Introduction
The
health of the child is the outcome of cumulative
effect of various factors which include
biological, socio-economic, environmental,
parental factors etc. Socio-economic status plays
a significant role in child health. Socio-economic
determinants such as poverty, low education level
and limited access to basic amenities contribute
to higher child mortality rates.[1] Children from
disadvantage backgrounds may face higher risks of
under-nutrition, poor access to health care and
inadequate living conditions.[2] Factors such as
maternal education, rural-urban disparities,
family income, poor nutritional status, completion
of immunization programs and health-seeking
behavior can influence child mortality.[3] Breast
feeding, proper nutrition, hygienic practices and
timely initiation of supplementary foods can
significantly influence a child's health and
development.[4] Studies have shown that higher
levels of maternal education are associated with
lower child mortality rates.[5] The size of the
child at birth including birth weight and
gestational age is an important determinant of
child mortality.[6] Child nutrition outcomes are
recognized as key indicators for tracking the
nutrition and health status of children.[7]
Under this
background, the present study was conducted to
understand the child health and its association
with maternal socio-economic conditions among the
Adivasi children of Jorhat district of Assam.
Materials and Methods
Assam, a state
located in the North-Eastern part of India not
only known for its scenic natural beauty and
biodiversity but also has a unique identity for
producing best quality tea. Tea Industry is the
backbone of Assam economy. Adivasi population also
known as tea tribe or tea garden community is an
integral part of Assam and Assam’s tea industry.
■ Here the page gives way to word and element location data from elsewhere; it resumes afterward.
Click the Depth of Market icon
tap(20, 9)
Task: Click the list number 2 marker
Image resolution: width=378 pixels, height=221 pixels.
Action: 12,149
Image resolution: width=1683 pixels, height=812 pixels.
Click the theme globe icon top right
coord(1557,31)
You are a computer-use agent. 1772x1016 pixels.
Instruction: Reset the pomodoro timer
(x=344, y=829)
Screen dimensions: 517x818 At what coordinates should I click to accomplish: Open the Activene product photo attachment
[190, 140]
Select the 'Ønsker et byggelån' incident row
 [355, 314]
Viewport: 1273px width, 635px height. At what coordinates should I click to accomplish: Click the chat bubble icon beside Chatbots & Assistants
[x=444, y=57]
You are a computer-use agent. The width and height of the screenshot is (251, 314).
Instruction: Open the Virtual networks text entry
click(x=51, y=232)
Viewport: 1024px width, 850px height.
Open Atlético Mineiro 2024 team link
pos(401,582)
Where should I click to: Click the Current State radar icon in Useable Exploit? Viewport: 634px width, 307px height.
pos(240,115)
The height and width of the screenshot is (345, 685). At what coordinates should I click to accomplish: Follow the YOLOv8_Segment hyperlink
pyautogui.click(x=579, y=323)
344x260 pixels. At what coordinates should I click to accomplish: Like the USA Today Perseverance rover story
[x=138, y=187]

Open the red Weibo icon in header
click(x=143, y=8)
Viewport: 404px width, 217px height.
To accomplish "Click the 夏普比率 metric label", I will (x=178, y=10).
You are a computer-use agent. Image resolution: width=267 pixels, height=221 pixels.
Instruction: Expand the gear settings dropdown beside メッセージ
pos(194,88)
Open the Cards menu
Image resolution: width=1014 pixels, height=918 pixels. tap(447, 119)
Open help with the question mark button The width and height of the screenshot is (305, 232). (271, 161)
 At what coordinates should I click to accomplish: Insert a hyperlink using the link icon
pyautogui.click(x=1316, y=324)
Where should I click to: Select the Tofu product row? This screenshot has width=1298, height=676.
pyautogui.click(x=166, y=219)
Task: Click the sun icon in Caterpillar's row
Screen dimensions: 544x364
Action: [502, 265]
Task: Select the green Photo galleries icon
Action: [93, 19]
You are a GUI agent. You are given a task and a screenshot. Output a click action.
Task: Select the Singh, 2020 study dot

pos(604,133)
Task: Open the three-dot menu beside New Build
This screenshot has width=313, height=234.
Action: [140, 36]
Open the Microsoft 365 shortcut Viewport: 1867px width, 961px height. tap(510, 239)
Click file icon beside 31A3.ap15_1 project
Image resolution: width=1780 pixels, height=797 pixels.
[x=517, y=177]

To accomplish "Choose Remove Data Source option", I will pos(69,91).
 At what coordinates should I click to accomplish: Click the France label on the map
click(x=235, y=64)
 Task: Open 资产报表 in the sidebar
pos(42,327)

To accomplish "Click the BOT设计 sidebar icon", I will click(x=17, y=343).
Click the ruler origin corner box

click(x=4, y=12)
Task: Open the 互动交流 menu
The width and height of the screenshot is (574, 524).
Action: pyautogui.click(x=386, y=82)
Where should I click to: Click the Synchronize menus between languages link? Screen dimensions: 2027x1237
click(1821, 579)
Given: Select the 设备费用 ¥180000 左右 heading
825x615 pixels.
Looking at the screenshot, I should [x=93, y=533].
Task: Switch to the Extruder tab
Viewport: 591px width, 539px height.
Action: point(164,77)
In Assam, the term ‘Adivasi is usually referred to
the emigrant tea garden laborers along with their
present generation whose ancestors were previously
mobilized by colonial planters in the nineteenth
century.[8] They constitute approximately 1/5th
of the State’s population. Assam has a total
population of 31.2 million and the tea garden
communities constitute around 18 to 20 percent
(approximately 6.5 million) of the total
population.
For present study,
seven tea garden areas of Jorhat district were
randomly selected for data collection. Data on
child health and maternal socio-economic
conditions were collected from 409 married women
who have at least a child less than five year of
age through interviews using structured schedules.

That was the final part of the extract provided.